This report originally publishes at marines.mil.
CAMP HANSEN, OKINAWA, Japan — The 31st Marine Expeditionary Unit completed the first in a series of pre-deployment training events at Camp Hansen, Okinawa, Japan, June 28, 2018.
The first step for the 31st MEU to prepare for an upcoming patrol of the Indo-Pacific region is Marine Expeditionary Unit Exercise. Also called MEUEX, it is designed to integrate each component of the 31st MEU – Battalion Landing Team, 2nd Battalion, 5th Marines; Marine Medium Tiltrotor Squadron 262 (Reinforced); Combat Logistics Battalion 31; and the 31st MEU Command Element – into a cohesive crisis response force capable of a diverse set of missions at a moment’s notice.
MEUEX tests the 31st MEU’s capability to plan and launch a series of complex missions from the sea, ranging from limited combat operations to humanitarian assistance and disaster relief – with a target of six hours from orders received to mission execution, according to Col. Robert Brodie, the 31st MEU commander.
“The 31st MEU is the the cutting edge maritime crisis-response force in the region,” said Brodie. “We are a composited task force that is rehearsed, relevant and ready to meet the needs of the geographic combatant commander, any time and any place. We have the ability to reach anywhere within the Indo-Pacific in a matter of days, if not hours, and that is a capability no other unit in the region can match.”

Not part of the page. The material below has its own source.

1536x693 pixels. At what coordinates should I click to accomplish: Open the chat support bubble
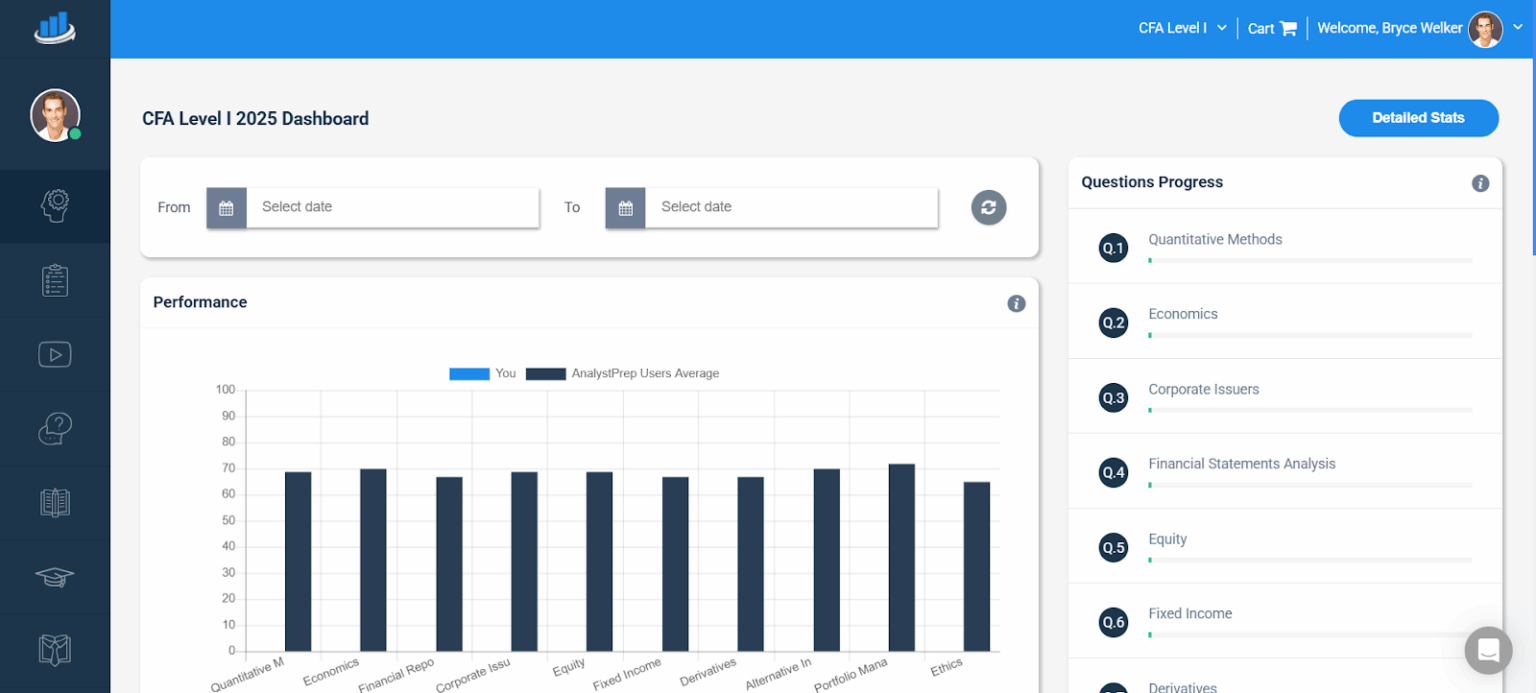tap(1488, 650)
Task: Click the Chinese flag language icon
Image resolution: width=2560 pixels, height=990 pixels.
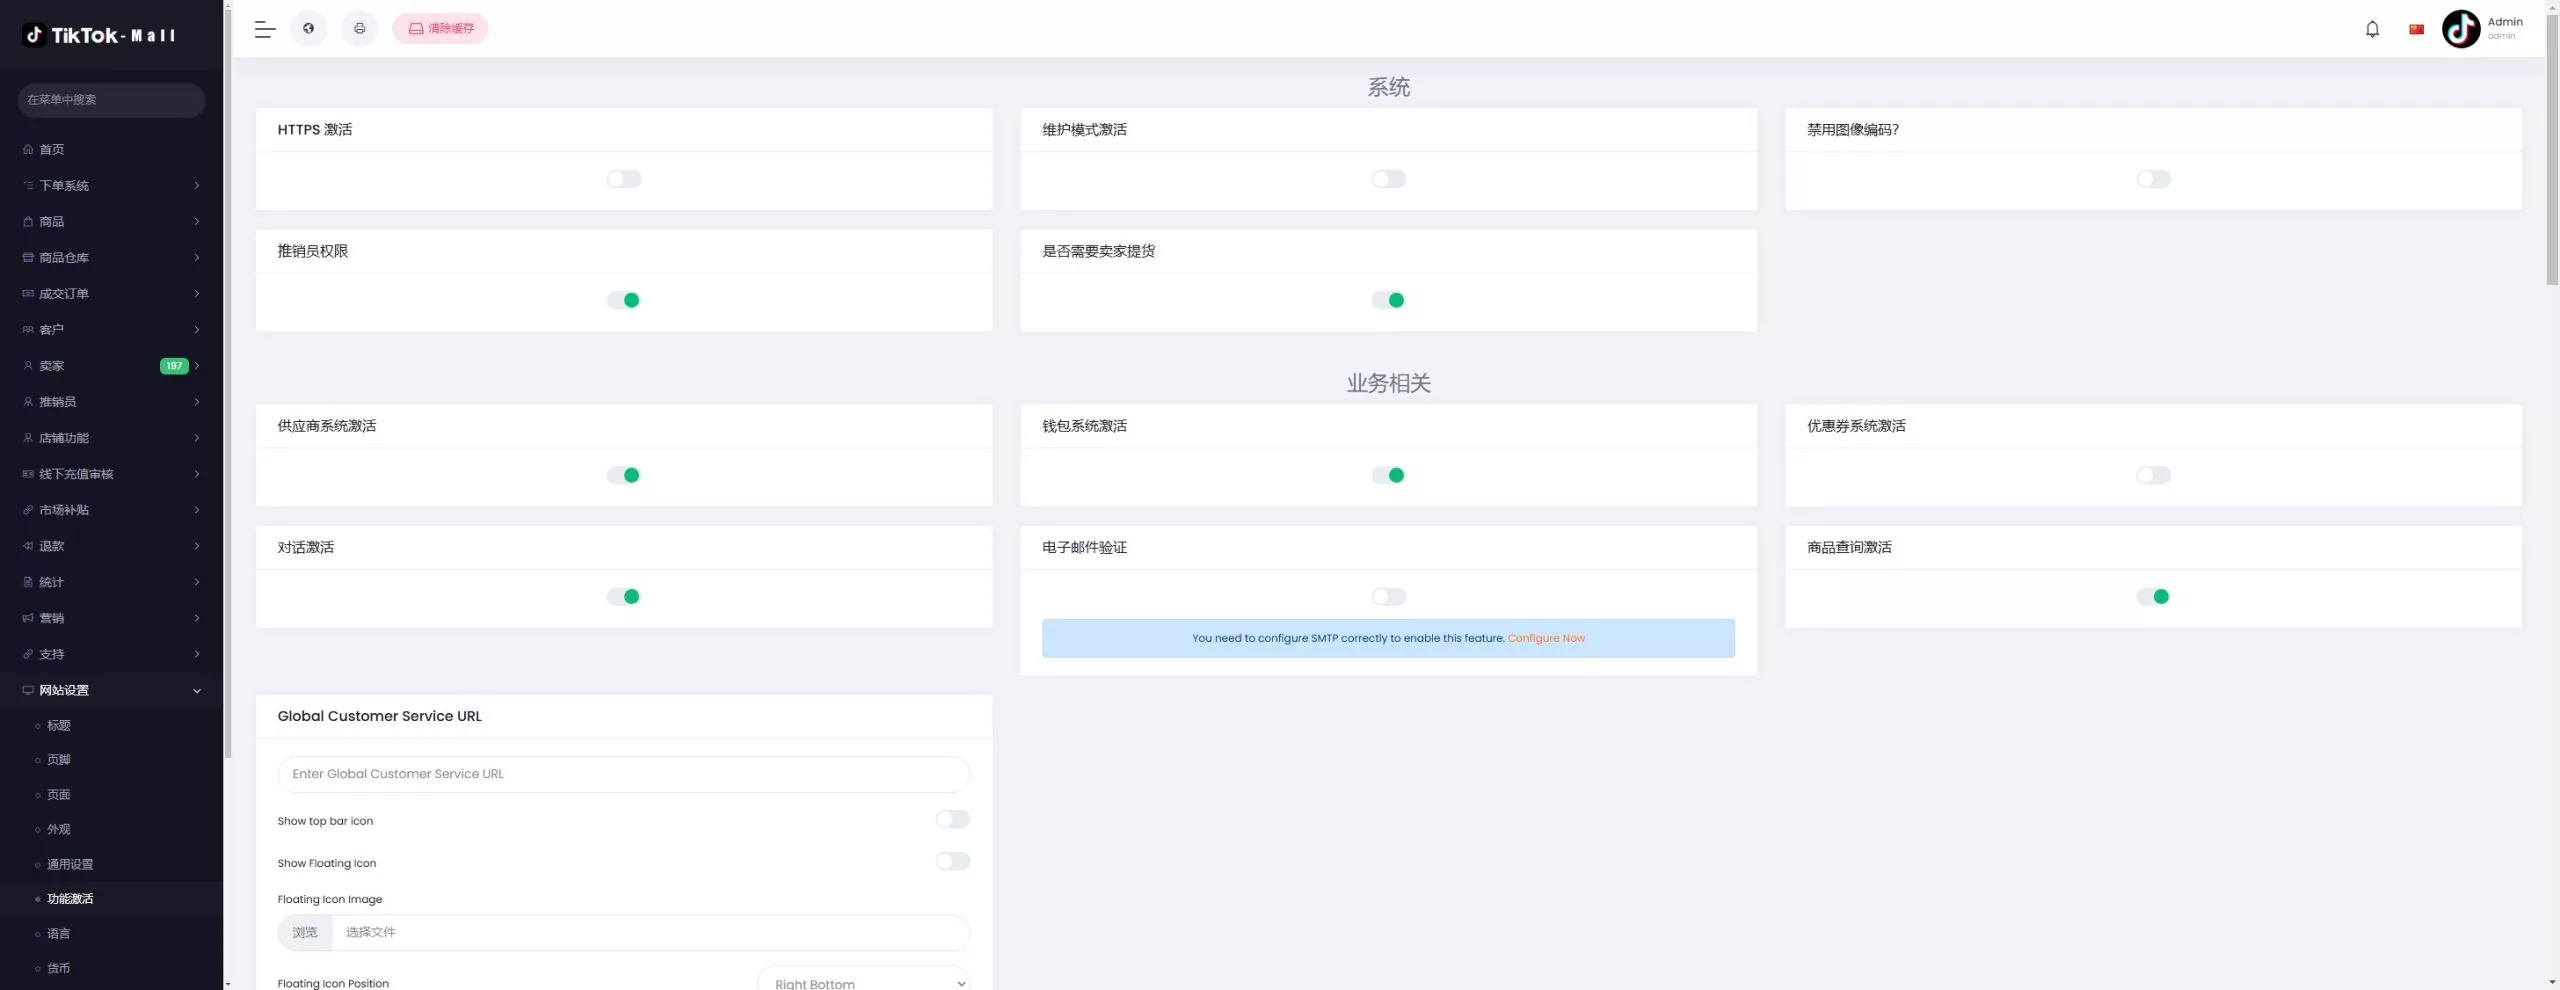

For each component of the 31st MEU – the Ground Combat Element, the Aviation Combat Element, the Logistics Combat Element and the Command Element – MEUEX is a two week sprint to plan, rehearse and launch specific mission-sets in and around Okinawa, where the unit is based. For the Marine Corps’ only continuously forward-deployed MEU, MEUEX sets the pace at the start of each twice-annual deployment.
It is an imperative first step, according to Brodie.
“MEUEX gives us the opportunity to refine integration of the Command Element, Aviation Combat Element, Battalion Landing Team and Combat Logistics Battalion, ensuring our ability to conduct 14 separate missions. We deploy two times each year, so obviously it is a fast-paced and requires constant rehearsal to ensure our preparedness as our nation’s 911 force in readiness,” said Brodie. “MEUEX develops our planners and small unit leaders, not to mention all our junior Marines, and prepares them for the challenges experienced underway. When we’re embarked as part of an Amphibious Ready Group, the operational tempo increases tenfold, so MEUEX helps mold all of our Marines and prepare for our partnership with the Navy.”
The 31st MEU, as a forward-deployed unit, is constantly on call to address crises throughout the entire Indo-Pacific region, stretching from Australia in the south to Mongolia in the north, and India in the west to roughly the Marshall Islands in the mid-Pacific. The vast area of responsibility features a wide array of terrain, climate, cultures and geopolitics. The 31st MEU must train to operate in everything from the jungle to deserts and mountains to coral outcroppings no higher than a few meters. They deploy with a large contingent of weapons, vehicles, equipment and personnel, aiming to be armed and equipped for any scenario, according to Maj. Jacob R. Godby, the 31st MEU’s assistant operations officer.
“The size of our AO requires us to train for a wide variety of missions which requires an extensive range of equipment and the best trained Marines anywhere,” said Godby, “In Okinawa, we have the resources and training grounds that allow us to train for almost any mission we could be tasked with. MEUEX allows us to begin putting the pieces together as we move closer to embarking for our next patrol.”
While embarked, the 31st MEU partners with the U.S. Navy’s Amphibious Squadron 11 to form the Wasp Amphibious Ready Group. The Marines and Sailors who form the 31st MEU embark aboard the ships of the Wasp ARG, and focus on area presence throughout the region while partnering with regional nations to enhance security and build ties between militaries, according to Godby.
“Being forward-deployed in Okinawa allows the 31st MEU to build solid and continuing friendships with other nation’s militaries, which helps enhance regional security and stability,” said Godby. “Every Marine and Sailor with the 31st MEU understands the importance of our role in the Indo-Pacific, and MEUEX is the first step as we lean into our next deployment.”